I politici ormai cavalcano l’onda dell’attualità. E dopo gli ultimi avvenimenti, si addossano le colpe sugli effetti dell’arrivo dei migranti
di Rita Murgese
Da Dublino ai rimpatri il passo non è breve. E lo sanno bene i politici protagonisti della campagna elettorale per le elezioni di marzo, che in queste ore stanno provando a cavalcare l’onda del consenso pro e contro l’immigrazione. Al di là dei numeri e dei punti programmatici sul tema, si sta cercando di rispondere a una domanda che probabilmente tutti ci stiamo ponendo: gli effetti di un’accoglienza, per qualcuno indiscriminata e incontrollata, può sfociare in atti di violenza come quello di Macerata?
Evidentemente no, a prescindere dai colori di appartenenza. Anche il candidato presidente del Consiglio della Lega, Matteo Salvini, ha fatto sapere da Strasburgo che “la violenza non è mai la soluzione”, ergendo il partito che guida dal 2013 a disinnescatore dello “scontro sociale voluto da qualcuno”.
Facile pensare che questo ‘qualcuno’ sia proprio il centrosinistra al Governo, che attraverso le parole del segretario Pd, Matteo Renzi, ha cercato di smorzare i toni della polemica su chi detiene la responsabilità politica circa il Trattato di Dublino, ossia l’accordo che prevede la presa in carico della domanda di asilo da parte del Paese di primo sbarco.
“Il dibattito normale finirebbe qui”, ha scritto Renzi sul social Facebook, commentando il frastuono mediatico creatosi intorno ai fatti di Macerata. “Qualcuno, però, sta provando a strumentalizzare l’accaduto. E lo collega al problema dell’immigrazione. Noi rifiutiamo questa deriva”. Nel programma del Partito democratico si prevede piuttosto il rilancio della cooperazione: “Prioritario innalzare gradualmente il livello di contribuzione alla cooperazione per raggiungere lo 0,3% del Pil entro il 2020 e in prospettiva arrivare allo 0,7% come previsto dal vertice Onu del 2015”.

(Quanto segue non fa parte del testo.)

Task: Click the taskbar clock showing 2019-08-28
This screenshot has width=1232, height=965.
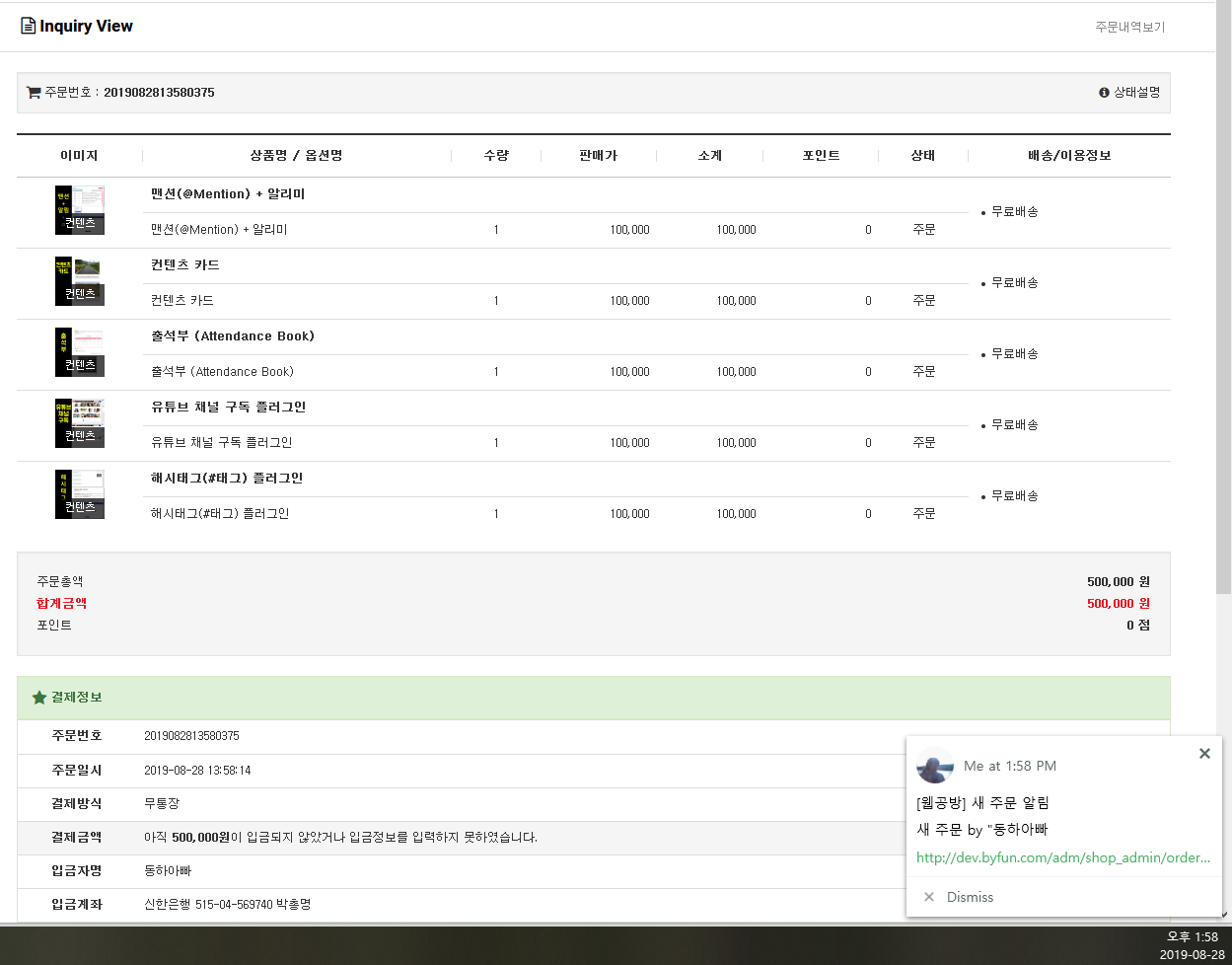Action: [1192, 948]
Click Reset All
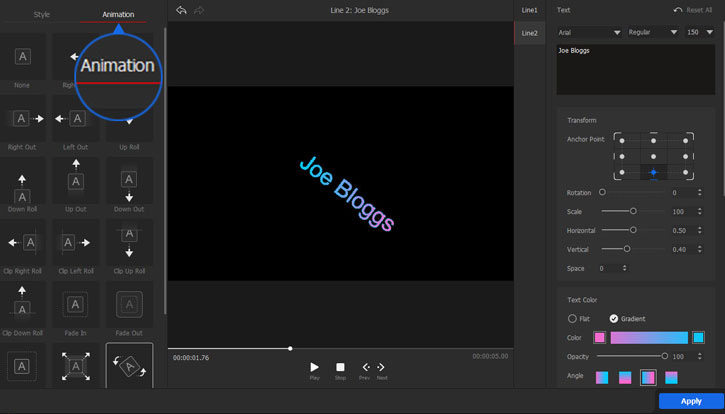 (692, 10)
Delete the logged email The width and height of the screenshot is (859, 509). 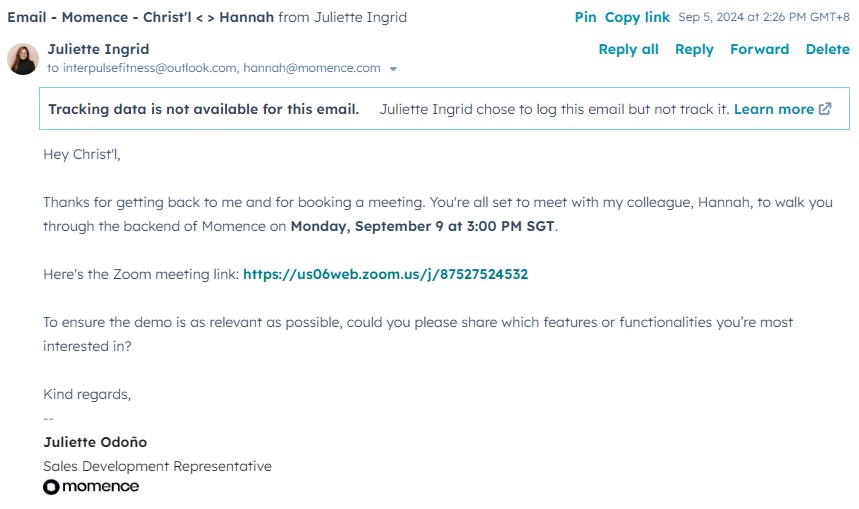point(827,49)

E mentre il leader di Forza Italia, Silvio Berlusconi, si è fermato alla frase “i 600 mila migranti che non hanno diritto di restare rappresentano un bomba sociale pronta a esplodere, perché pronti a compiere reati” (nel programma della coalizione non a caso si prevede tra l’altro un ‘Piano Marshall per l’Africa’), il candidato premier dei Cinquestelle, Luigi Di Maio, lo incalza dalle pagine de «La Repubblica»: “La bomba sociale dei migranti è stata provocata da lui e dal centrosinistra. Non sto speculando sui fatti di Macerata, che condanno con forza. Sto rispondendo a un signore di nome Silvio Berlusconi che va in tv facendo finta di nulla, come se fosse arrivato oggi, mentre è stato lui a firmare il Regolamento di Dublino. È lui che con l beneplacito di Napolitano ha deciso di bombardare la Libia”.
Sempre nel Movimento Cinque Stelle, il già deputato Giuseppe Brescia, ora candidato alla Camera nel collegio Puglia, risponde a LabParlamento: “È la storia a darci ragione – commenta sul Trattato di Dublino – I partiti sono tutti responsabili della situazione in cui ci troviamo oggi. La nostra è una posizione chiara, non populista”.
La ricetta dei Cinquestelle, che sul tema immigrazione sono stati duramente attaccati per non essersi esposti sempre in maniera evidente, è: “Blocco del business dell’immigrazione attraverso l’individuazione nel Paese di origine delle domande di asilo valide, implementazione di corridoi umanitari e redistribuzione dei migranti su tutto il territorio europeo” – ha precisato Brescia, aggiungendo su quest’ultimo punto: “L’Unione europea dovrà ritornare ai valori di solidarietà, gestendo insieme all’Italia i flussi migratori, altrimenti bisognerà mettere in discussione l’appartenenza” all’organizzazione sovranazionale”.
Effetti di una campagna elettorale che di giorno in giorno si concentra sui grandi temi di attualità. Non ultimo, sempre legato al macrotema dell’immigrazione, ancora quello della cooperazione internazionale, che anche secondo Giuseppe Brescia dovrebbe essere potenziata: “La cifra deve necessariamente aumentare, sia da parte dell’Unione europea che dell’Italia”, ha concluso.